Pearl: ごくまれにぶどう膜炎の報告がある

comment: "Very rare reports of uveitis have been described, and it seems likely that the mechanism is similar to the acute phase response.”

  • メカニズムは急性期反応に類似していると思われる。

  • ゾレドロネートを投与された被験者 1,001 人中 8 人 (0.8%) は、治療後 7 日以内に軽度から重度の AAU を示した。(Ophthalmology 120:773– 776, 2013.)

  • 両側前部ぶどう膜炎の報告が多く、ほぼ静注投与で起きています。


Pearl: ビスフォスフォネートを妊娠中に投与すると、母体の低カルシウム血症と難産を引き起こし、母体の死亡とそれに続く胎児の死亡に関連することが示された。

comment: “Non-clinical reproductive toxicology studies demonstrated that high doses of bisphosphonates throughout pregnancy cause maternal hypocalcemia and dystocia associated with maternal death and subsequent fetal death. Except for zoledronic acid, which may cause CNS, visceral, and external malformations, other bisphosphonates are not recognized as teratogenic.”  

  • 母体の低カルシウム血症は、胎児骨格の骨化遅延と関連している可能性がある。ただ中枢神経系、内臓、および外形の奇形を引き起こす可能性のあるゾレドロン酸を除き、他のビスフォスフォネート系薬剤には催奇形性は認められていない。

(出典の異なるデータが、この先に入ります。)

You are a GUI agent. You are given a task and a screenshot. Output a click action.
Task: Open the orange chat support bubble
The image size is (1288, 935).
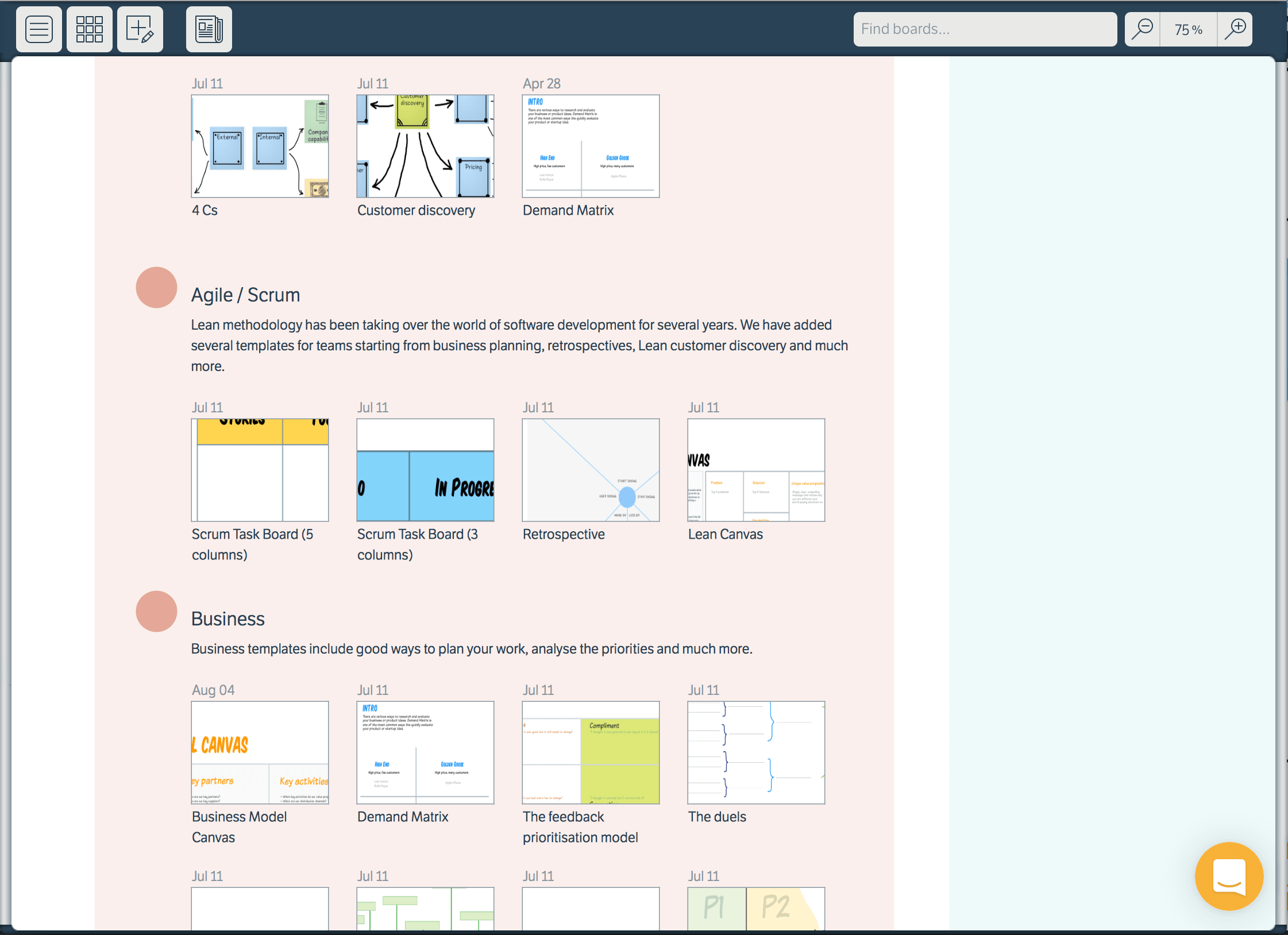pyautogui.click(x=1229, y=876)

Pearl: ビスフォスフォネート静注療法を3年間、経口療法を5年間行った後、将来の骨折リスクが低い患者では、最長1~3年間、治療を中断することを考慮すべきである

comment: “A task force of the American Society of Bone and Mineral Research has suggested that after 3 years of IV bisphosphonates99 and 5 years of oral therapy, a break in therapy should be considered among patients at lower future fracture risk for up to 1 to 3 years.”

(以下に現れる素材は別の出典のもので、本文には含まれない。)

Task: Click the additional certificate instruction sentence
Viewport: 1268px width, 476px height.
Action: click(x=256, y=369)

  • 米国骨代謝学会のタスクフォース( 図70.3)は、上記の休薬を提案している(Journal of Bone and Mineral Research 31:16–35, 2016.)。 

  • 一方、閉経前後の骨量減少を10%予防し、股関節または脊椎の骨折リスクを50%低下させるためには、10年間の治療が必要である(J Bone Miner Res 18:1947–1954, 2003.)という報告もある。